**Working data**:
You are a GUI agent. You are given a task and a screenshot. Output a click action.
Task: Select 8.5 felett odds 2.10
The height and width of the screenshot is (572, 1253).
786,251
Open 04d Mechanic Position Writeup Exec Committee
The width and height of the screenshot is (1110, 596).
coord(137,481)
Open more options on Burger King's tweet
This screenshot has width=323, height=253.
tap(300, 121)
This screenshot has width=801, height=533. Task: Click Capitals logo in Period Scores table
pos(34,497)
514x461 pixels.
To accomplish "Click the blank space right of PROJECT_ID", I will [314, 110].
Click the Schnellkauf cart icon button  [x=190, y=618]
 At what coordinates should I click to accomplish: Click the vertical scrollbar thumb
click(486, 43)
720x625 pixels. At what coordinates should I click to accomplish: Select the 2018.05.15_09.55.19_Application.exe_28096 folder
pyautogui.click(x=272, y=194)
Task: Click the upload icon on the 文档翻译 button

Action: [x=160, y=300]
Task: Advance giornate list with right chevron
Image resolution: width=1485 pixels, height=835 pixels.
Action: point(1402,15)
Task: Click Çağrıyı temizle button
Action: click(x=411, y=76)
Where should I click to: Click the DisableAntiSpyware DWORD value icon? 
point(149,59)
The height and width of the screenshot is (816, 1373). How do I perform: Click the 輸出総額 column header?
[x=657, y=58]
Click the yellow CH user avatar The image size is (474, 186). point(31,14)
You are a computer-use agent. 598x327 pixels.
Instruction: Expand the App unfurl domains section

**Work instruction**: Transcribe the records above from the line holding "This screenshot has width=801, height=533." down to the line holding "Task: Advance giornate", inclusive, without adding anything.

**Solved problem**:
This screenshot has width=801, height=533. Task: Click Capitals logo in Period Scores table
pos(34,497)
514x461 pixels.
To accomplish "Click the blank space right of PROJECT_ID", I will [314, 110].
Click the Schnellkauf cart icon button  [x=190, y=618]
 At what coordinates should I click to accomplish: Click the vertical scrollbar thumb
click(486, 43)
720x625 pixels. At what coordinates should I click to accomplish: Select the 2018.05.15_09.55.19_Application.exe_28096 folder
pyautogui.click(x=272, y=194)
Task: Click the upload icon on the 文档翻译 button

Action: [x=160, y=300]
Task: Advance giornate list with right chevron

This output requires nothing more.